=== Section Start ===
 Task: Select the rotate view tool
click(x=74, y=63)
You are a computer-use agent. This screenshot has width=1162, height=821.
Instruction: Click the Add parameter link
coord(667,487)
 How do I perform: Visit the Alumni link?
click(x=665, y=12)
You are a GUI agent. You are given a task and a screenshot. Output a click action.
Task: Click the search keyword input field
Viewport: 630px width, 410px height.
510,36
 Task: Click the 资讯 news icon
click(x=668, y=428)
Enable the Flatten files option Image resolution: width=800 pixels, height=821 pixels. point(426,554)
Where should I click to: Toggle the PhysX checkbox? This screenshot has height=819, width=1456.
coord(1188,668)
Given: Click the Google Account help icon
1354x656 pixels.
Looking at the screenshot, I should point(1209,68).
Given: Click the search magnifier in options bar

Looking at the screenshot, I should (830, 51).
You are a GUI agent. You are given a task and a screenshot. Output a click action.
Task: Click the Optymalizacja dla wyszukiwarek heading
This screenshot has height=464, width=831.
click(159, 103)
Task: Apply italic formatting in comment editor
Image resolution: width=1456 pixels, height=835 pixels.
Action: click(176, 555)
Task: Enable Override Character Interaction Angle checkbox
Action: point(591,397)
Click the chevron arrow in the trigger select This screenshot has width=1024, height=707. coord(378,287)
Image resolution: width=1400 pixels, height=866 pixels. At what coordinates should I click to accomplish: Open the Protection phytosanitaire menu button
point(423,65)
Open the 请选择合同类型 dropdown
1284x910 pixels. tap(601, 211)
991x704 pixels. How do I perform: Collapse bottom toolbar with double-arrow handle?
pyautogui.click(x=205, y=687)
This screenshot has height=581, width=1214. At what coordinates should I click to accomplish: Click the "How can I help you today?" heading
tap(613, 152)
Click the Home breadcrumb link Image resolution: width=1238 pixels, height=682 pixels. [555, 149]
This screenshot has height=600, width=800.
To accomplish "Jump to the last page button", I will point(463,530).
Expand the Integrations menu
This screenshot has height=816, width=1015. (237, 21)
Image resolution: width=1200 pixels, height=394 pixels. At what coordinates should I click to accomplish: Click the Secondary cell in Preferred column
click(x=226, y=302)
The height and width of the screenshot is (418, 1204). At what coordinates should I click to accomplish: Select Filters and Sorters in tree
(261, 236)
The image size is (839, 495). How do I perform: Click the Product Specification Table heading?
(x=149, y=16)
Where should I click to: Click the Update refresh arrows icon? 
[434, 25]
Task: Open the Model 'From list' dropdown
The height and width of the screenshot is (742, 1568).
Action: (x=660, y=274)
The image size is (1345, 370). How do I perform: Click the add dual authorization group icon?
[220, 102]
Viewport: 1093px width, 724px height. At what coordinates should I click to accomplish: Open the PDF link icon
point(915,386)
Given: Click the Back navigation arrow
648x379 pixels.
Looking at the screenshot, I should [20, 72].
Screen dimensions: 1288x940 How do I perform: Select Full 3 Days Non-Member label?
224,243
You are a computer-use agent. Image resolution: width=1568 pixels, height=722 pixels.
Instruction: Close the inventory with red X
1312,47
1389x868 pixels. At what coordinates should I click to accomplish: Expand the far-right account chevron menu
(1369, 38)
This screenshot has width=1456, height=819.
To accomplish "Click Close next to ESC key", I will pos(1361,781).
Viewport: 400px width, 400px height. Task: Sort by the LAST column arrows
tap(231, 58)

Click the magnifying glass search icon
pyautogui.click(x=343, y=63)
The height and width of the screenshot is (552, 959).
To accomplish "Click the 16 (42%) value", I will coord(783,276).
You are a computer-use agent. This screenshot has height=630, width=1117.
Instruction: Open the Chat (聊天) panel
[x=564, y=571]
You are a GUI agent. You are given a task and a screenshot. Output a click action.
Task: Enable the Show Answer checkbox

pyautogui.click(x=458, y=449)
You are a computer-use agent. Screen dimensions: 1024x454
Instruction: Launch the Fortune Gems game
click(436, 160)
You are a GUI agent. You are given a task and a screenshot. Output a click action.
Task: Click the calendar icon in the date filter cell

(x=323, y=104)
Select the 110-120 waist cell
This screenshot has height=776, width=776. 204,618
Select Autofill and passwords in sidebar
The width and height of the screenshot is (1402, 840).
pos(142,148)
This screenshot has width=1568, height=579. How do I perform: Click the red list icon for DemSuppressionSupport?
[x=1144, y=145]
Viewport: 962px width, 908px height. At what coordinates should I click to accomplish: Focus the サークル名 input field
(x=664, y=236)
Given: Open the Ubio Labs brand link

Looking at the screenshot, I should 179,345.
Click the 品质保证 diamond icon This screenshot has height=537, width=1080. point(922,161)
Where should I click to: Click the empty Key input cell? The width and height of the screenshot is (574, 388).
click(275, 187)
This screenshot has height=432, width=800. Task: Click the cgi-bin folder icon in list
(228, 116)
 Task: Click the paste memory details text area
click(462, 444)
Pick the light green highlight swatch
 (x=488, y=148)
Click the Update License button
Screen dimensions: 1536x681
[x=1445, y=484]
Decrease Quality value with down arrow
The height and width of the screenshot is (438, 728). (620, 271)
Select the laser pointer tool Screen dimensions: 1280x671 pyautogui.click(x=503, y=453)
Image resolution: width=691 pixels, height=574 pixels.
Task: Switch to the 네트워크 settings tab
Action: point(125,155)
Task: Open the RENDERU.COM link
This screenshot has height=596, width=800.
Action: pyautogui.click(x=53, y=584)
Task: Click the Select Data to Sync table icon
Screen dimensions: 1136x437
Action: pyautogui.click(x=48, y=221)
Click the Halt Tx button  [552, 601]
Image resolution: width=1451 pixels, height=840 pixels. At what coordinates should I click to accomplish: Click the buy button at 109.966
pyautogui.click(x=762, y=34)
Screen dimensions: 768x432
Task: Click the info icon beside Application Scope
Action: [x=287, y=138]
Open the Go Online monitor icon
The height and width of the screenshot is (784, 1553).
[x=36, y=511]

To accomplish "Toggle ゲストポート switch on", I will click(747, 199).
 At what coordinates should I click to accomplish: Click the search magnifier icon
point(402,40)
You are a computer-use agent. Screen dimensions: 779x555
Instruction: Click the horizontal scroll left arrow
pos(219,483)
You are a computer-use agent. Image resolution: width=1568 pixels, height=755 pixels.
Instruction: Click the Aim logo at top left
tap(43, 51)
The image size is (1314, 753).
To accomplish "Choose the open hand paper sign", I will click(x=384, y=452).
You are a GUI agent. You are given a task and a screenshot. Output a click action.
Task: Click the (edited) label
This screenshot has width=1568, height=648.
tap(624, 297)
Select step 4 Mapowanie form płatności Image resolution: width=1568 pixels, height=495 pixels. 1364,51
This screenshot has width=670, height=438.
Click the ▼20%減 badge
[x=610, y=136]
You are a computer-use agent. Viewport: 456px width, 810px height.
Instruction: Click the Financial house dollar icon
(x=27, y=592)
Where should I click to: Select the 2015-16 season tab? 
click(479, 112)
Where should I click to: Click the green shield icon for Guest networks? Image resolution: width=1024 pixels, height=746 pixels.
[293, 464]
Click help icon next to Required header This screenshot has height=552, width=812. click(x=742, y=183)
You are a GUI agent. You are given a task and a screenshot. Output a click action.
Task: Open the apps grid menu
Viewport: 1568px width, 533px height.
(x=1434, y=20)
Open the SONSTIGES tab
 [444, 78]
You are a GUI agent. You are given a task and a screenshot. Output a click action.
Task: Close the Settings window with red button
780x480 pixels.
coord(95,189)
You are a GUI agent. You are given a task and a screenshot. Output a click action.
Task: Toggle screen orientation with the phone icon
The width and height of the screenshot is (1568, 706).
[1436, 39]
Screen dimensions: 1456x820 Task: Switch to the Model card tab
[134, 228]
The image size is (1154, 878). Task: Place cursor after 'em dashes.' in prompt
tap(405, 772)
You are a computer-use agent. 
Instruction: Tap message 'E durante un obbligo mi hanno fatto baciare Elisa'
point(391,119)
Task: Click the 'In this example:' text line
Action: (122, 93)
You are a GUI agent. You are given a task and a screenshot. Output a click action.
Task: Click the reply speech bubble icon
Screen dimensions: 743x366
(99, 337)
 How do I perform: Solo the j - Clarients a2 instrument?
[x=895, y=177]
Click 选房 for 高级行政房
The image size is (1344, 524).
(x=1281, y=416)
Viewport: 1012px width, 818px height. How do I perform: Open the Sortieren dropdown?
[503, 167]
=== Section End ===
Look through the records for the word "will". Every line that has it should be copied.

To accomplish "Jump to the last page button", I will point(463,530).
To accomplish "Click Close next to ESC key", I will pos(1361,781).
To accomplish "Click the 16 (42%) value", I will coord(783,276).
To accomplish "Toggle ゲストポート switch on", I will click(747, 199).
To accomplish "Choose the open hand paper sign", I will click(x=384, y=452).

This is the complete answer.